Sunday, June 17, 2007

1970 Apartheid, Dokkies College and Comrades Marathon



1969-1970 Old and New SRCs trying not to look pissed. "What a piece of work is a man!" 1969 SRC president, Arthur Hill below champagne bottle


My second Dokkies year: We got crapulent on champagne at our first SRC meeting. At meetings, mainly Afrikaners debated trivia, like miniskirt length, or "Should studente be allowed to wear college blazers [a privilege] if they bunked assemblies?" Most students didn't wear blazers, due to Durban's humidity. I sat in silent protest next to my SRC wannabe, reminding him that I'd won more SRC votes as a first-year student than he'd got as a second-year student; I taught myself typing, operated the SRC Gestetner printer, and distributed SRC notices; I organized volunteers to street-collect charity money; I roster-read SRC messages at assemblies, while Afrikaners sat docile, and PP, Skelm and other English students fidgeted and mocked. My SRC experience inculcated a dislike for committees, manipulative management and patronizing Afrikaner politics.

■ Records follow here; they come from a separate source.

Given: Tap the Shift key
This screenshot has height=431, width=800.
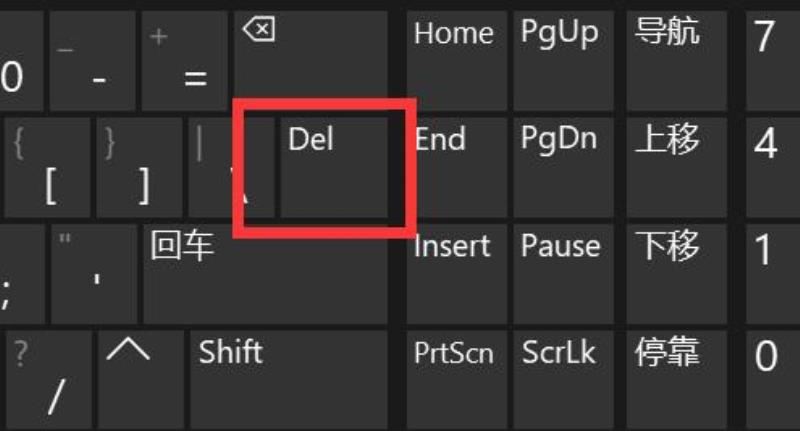Looking at the screenshot, I should pos(289,379).
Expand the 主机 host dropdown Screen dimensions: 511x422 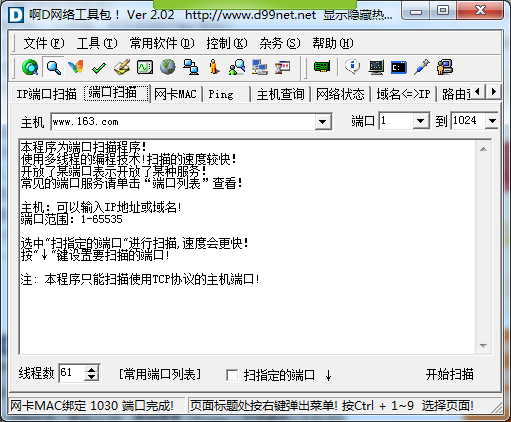point(323,122)
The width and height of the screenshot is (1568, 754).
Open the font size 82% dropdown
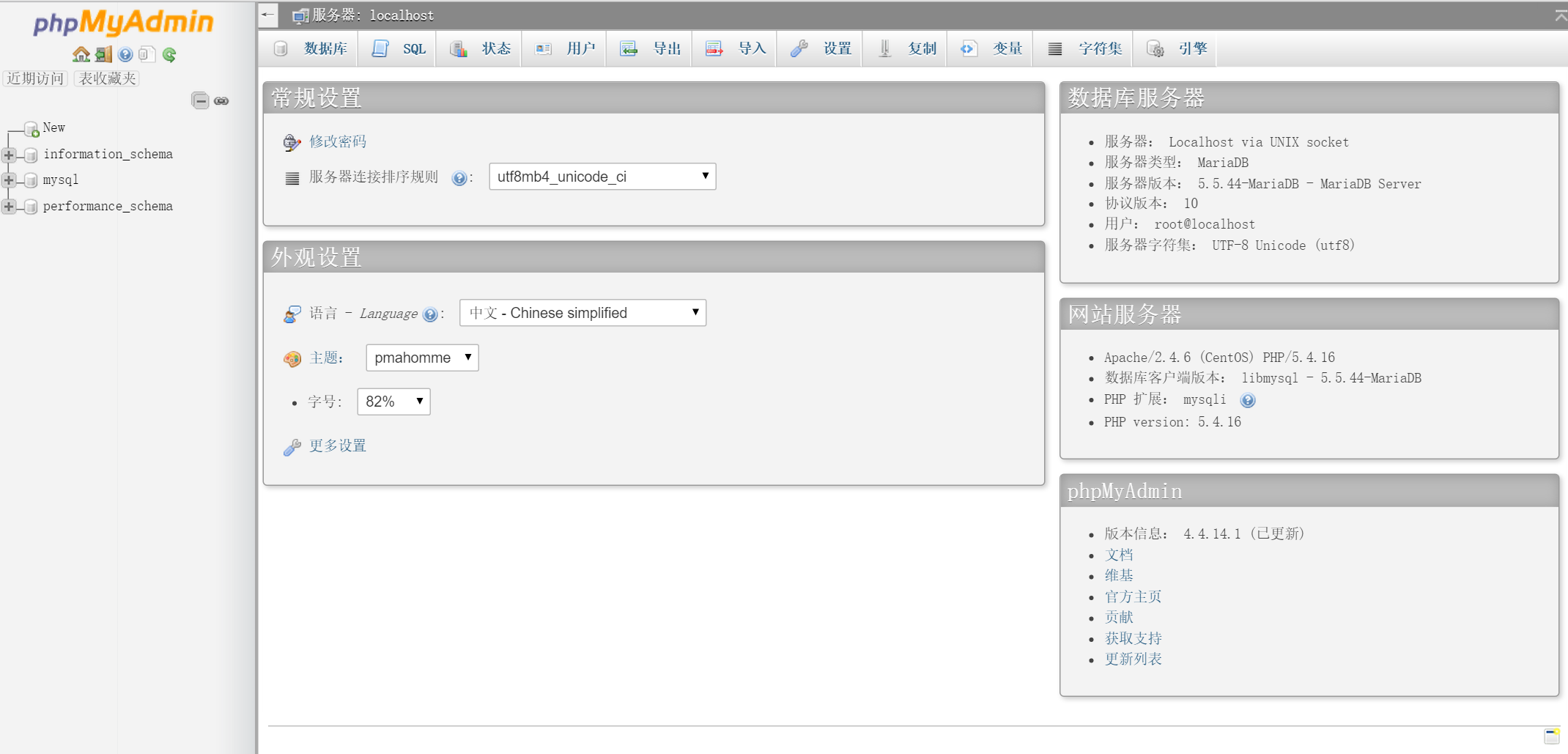tap(393, 402)
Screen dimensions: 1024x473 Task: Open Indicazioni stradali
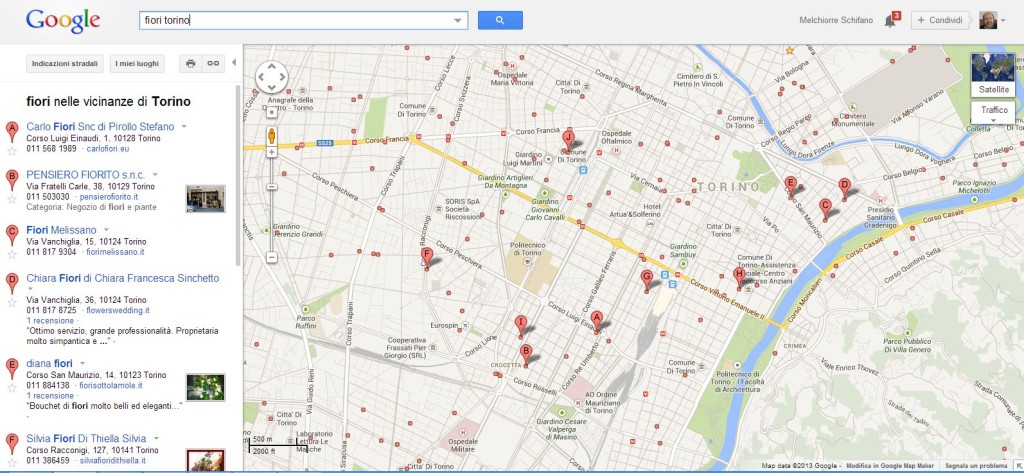tap(65, 64)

I sometimes arrived late at lectures as my moped broke down. I wrote no exams, as we were continuously assessed. Hugh directed Our Town. I played Stage Manager. Later, I played juvenile lead opposite Katie in Gelukkige Dae, adapted from the Happiest Days of Our Life. When cross, Hugh Thompson bashed chairs, throwing them down aisles. Big act: "meneer Olivier! Stop acting like a baboon!" said Hugh Thompson.

"Ah'm notta ba-boon. Ah'm a lecherrerr." Meneer JV Smit broke up the squabble. (Note: Meneer JV Smit & meneer Olivier are composite characters).

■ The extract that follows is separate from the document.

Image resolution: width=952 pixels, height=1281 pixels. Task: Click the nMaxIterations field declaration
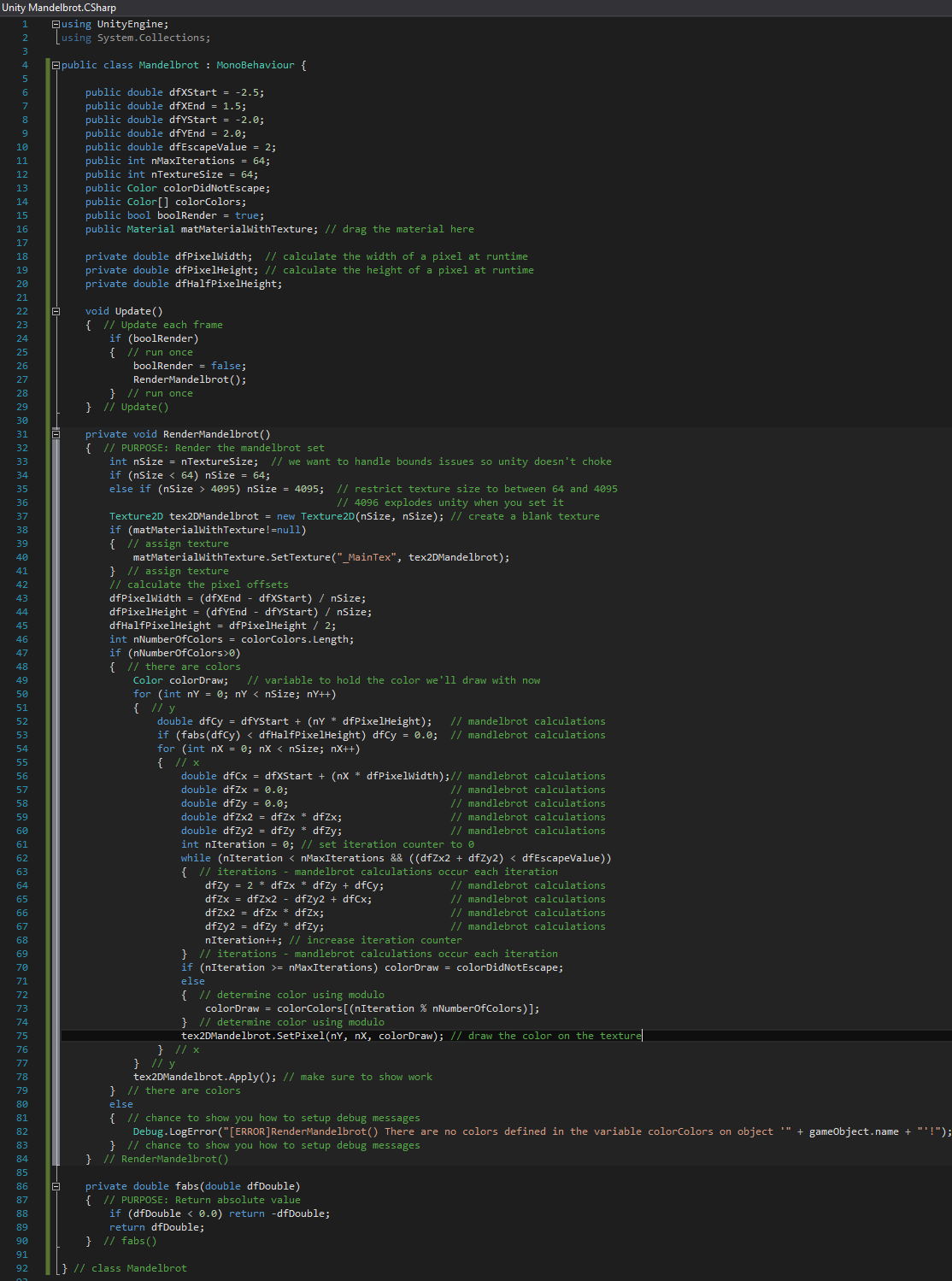pos(192,161)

Takkie-shod training for Comrades Marathon, I ran 10 milers thrice weekly from home, crossing Umgeni River near Athlone Hotel, re-crossing Umgeni near Blue Lagoon, running along N2 freeway to Virginia Airport, up the hill past Virginia Primary to the water-tower, along the Ridge, down Northway and back home. I ran 14 milers to Natal University and back along Ridge Road, past Burman Bush, over Umgeni, up Northway back home. Cool evenings, early mornings and warm summer rains were best running times. I sometimes ran with Skelm, running from Durban North to Ballito Bay.

Before dawn, I greeted Clover Dairies Zulu milkmen, while they delivered milk bottles with aluminium seals. They wore white uniforms, car tyre sandals, and pushed white hand-carts. Their pierced ear lobes had metal rings or wooden cotton reels attached, causing their lobes to wobble while they ran.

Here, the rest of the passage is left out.